Blocking and Non-Blocking Implementations in the SDSoC Tool
Addresses how the processor behaves while the accelerator is producing solutions—does it wait or continue on?
Implementing Multiple Accelerators in the SDSoC Tool
There are times when moving a single function to hardware is not enough—multiple functions must be moved to hardware, or one accelerator must be duplicated. Here students will learn to control how the tool produces the accelerators.
Pipeline for Performance: PIPELINE
Describes the PIPELINE directive for improving the throughput of a design.
Pipeline for Performance: DATAFLOW
Describes the DATAFLOW directive for improving the throughput of a design by pipelining the functions to execute as soon as possible.

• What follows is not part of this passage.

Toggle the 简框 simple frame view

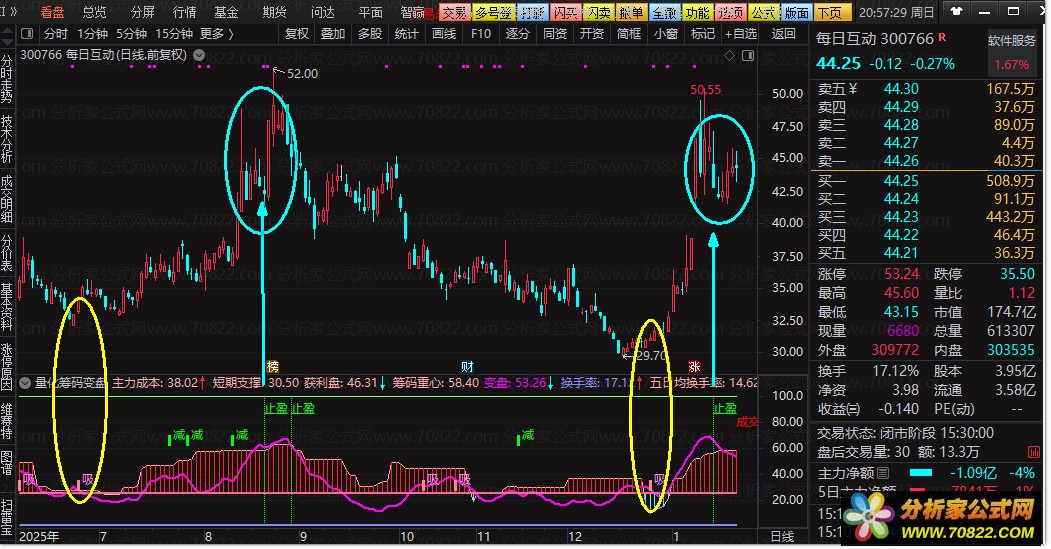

Optimizing Structures for Performance
Learn the performance limitations caused by arrays in your design. You will also learn some optimization techniques to handle arrays for improving performance.
C-Callable IP Library
Describes how to create a C-callable library for IP blocks written in a hardware description language like VHDL or Verilog.
SDSoC Platform Creation
Describes how to create a custom SDSoC platform starting from a hardware system built using the Vivado Design Suite, and a software run-time environment, including an operating system kernel, boot loaders, file system, and libraries.
Optimizing the Design
Apply all the techniques you have learned to meet the performance goal for a given design.
1. SDSoC Environment Optimization
Describes different optimization techniques in the SDSoC development environment, such as macro-architecture and micro-architecture optimizations.

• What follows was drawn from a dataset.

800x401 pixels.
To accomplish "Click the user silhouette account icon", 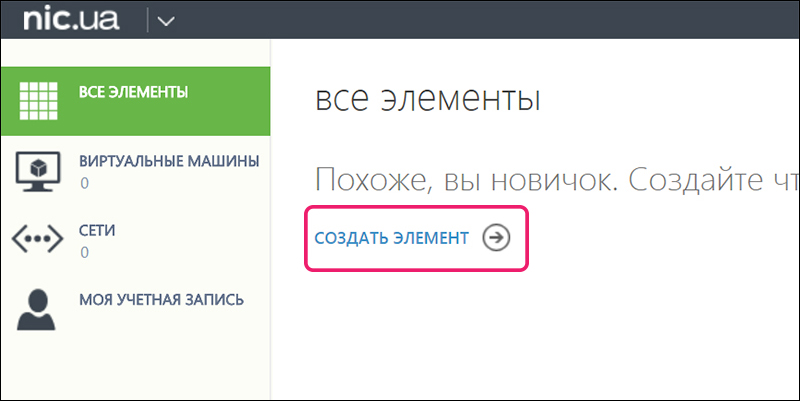I will [40, 310].
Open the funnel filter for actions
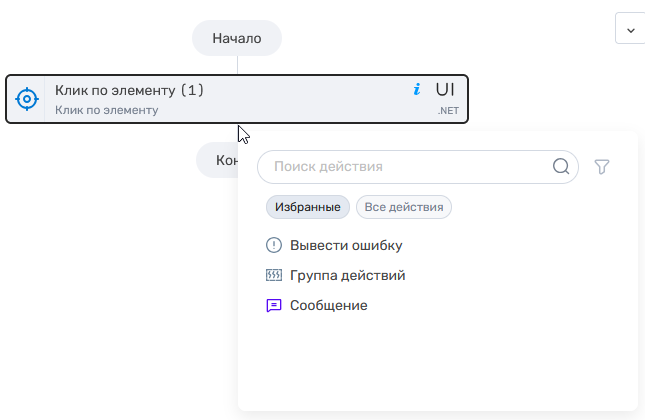The image size is (645, 420). [x=601, y=167]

2. Memory Access Optimization
3. Blocking and Non-Blocking Implementations in the SDSoC Tool
4. Implementing Multiple Accelerators in the SDSoC Tool
5. Basics of the Vivado HLS Tool
Explore the basics of high-level synthesis and the Vivado HLS tool.
6. Design Exploration with Directives (Pragmas)
Explore different optimization techniques that can improve the design performance.
7. Pipeline for Performance: PIPELINE
8. Pipeline for Performance: DATAFLOW
9. Optimizing Structures for Performance
10. C-Callable IP Library
11. SDSoC Platform Creation
12. Optimizing the Design
13. reVISION Stack
Describes the Xilinx reVISION Stack and how it enables application developers to quickly develop applications based on machine learning or computer vision using the SDx development environment.